Fig. 6: Trajectory-specific tuning persists across rule changes.

a Top: Schematic of original, new, and restored rule conditions. Bottom: Corresponding learning performance color-coded for individual mice (n = 6 mice, purple: new rule, green: restored rule). Circles indicate average duration ± sem to criterion. C: coconut, V: vanilla. b Trajectory-specific tuning functions of all cells during original, new, and restored rules sorted by the original rule (n = 272, only left trajectories are shown).

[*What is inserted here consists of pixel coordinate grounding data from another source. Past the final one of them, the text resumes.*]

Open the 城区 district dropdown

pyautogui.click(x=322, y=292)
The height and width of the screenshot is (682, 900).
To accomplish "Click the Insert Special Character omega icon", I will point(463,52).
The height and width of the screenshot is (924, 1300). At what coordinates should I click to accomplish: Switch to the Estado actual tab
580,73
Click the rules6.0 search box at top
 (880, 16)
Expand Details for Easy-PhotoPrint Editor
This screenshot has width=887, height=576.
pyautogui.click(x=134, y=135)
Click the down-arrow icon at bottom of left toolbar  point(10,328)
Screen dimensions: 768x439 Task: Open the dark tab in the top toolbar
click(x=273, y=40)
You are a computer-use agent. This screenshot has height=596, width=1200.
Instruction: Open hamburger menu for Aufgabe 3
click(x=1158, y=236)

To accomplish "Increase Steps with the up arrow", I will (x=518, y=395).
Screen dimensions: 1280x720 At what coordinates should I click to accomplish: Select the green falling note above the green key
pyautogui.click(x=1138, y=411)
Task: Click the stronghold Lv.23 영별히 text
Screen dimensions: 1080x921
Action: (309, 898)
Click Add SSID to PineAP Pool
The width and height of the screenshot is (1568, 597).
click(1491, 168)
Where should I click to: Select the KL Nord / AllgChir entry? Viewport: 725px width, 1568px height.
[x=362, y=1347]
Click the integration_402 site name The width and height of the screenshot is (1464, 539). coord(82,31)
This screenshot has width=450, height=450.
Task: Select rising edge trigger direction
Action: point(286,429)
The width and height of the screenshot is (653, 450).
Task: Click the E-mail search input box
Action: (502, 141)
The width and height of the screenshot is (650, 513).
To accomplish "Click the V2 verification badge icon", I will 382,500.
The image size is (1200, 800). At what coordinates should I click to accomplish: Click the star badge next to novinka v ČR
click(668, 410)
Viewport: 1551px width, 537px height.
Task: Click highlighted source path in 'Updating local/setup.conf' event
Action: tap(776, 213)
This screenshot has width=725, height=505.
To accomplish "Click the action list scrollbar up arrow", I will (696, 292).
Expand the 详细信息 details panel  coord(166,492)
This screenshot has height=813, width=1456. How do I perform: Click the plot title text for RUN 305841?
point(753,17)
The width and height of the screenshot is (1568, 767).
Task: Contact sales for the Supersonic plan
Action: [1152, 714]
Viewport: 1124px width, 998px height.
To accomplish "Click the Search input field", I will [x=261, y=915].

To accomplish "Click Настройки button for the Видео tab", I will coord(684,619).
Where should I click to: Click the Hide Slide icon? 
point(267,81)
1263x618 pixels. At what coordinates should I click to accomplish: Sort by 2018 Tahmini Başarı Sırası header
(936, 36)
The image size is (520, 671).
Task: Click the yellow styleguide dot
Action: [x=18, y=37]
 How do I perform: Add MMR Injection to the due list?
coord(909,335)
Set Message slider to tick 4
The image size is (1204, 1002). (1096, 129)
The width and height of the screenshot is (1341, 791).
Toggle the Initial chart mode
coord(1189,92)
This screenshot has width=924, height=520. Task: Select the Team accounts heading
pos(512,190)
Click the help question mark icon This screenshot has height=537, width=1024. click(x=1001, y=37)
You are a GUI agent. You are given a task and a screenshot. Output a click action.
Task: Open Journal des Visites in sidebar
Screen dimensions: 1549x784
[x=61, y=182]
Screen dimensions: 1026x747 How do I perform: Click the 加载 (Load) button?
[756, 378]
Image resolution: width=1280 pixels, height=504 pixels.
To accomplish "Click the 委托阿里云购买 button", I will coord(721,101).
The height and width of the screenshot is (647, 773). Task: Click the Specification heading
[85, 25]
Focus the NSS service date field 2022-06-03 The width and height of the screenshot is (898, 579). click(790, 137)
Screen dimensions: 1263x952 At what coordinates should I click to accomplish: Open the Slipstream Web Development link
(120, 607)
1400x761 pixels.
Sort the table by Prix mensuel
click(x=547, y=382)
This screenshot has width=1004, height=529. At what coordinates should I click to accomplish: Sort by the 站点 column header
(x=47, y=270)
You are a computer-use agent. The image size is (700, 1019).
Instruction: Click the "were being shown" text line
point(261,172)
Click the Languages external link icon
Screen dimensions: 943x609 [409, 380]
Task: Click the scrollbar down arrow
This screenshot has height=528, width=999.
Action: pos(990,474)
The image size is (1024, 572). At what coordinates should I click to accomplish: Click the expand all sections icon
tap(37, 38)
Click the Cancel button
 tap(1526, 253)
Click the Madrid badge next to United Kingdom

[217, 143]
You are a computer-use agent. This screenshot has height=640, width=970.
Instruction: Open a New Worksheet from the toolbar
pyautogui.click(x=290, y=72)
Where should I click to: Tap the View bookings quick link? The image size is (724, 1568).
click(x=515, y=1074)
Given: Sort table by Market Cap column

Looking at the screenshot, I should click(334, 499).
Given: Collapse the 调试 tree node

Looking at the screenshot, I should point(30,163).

Since the last recording day in the original rule, 16–36 and 29–68 days passed until the mice had learned the new and restored rule, respectively. c Trajectory-specific correlation to the original rule decays over time but remains significant vs. shuffled (gray) during both new (t = 10.37, p = 10⁻⁴) and restored rules (t = 5.17, p = 0.003, time-correlation interaction effect: F = 13.68, p = 0.014, two-way repeated measures ANOVA followed by paired t-tests with Šidák correction). d Models trained on data obtained during the original rule allow the prediction of the animals’ linearized position during new (versus shuffled: t = −5.30, p = 0.003) and restored rules (t = −5.40, p = 0.003, two-way repeated measures ANOVA followed by paired t-tests with Šidák correction). e Models trained on the original rule allow the decoding of behavioral choice during new (versus shuffled: t = 7.78, p = 6*10⁻⁴) and restored conditions (t = 7.76, p = 6*10⁻⁴, two-way repeated measures ANOVA followed by paired t-tests with Šidák correction). For all comparisons, left and right trajectories were correlated separately and pooled subsequently. Boxes show median and upper/lower quartiles. Circles represent individual mice (n = 6 for all comparisons). Source data are provided as a Source Data file.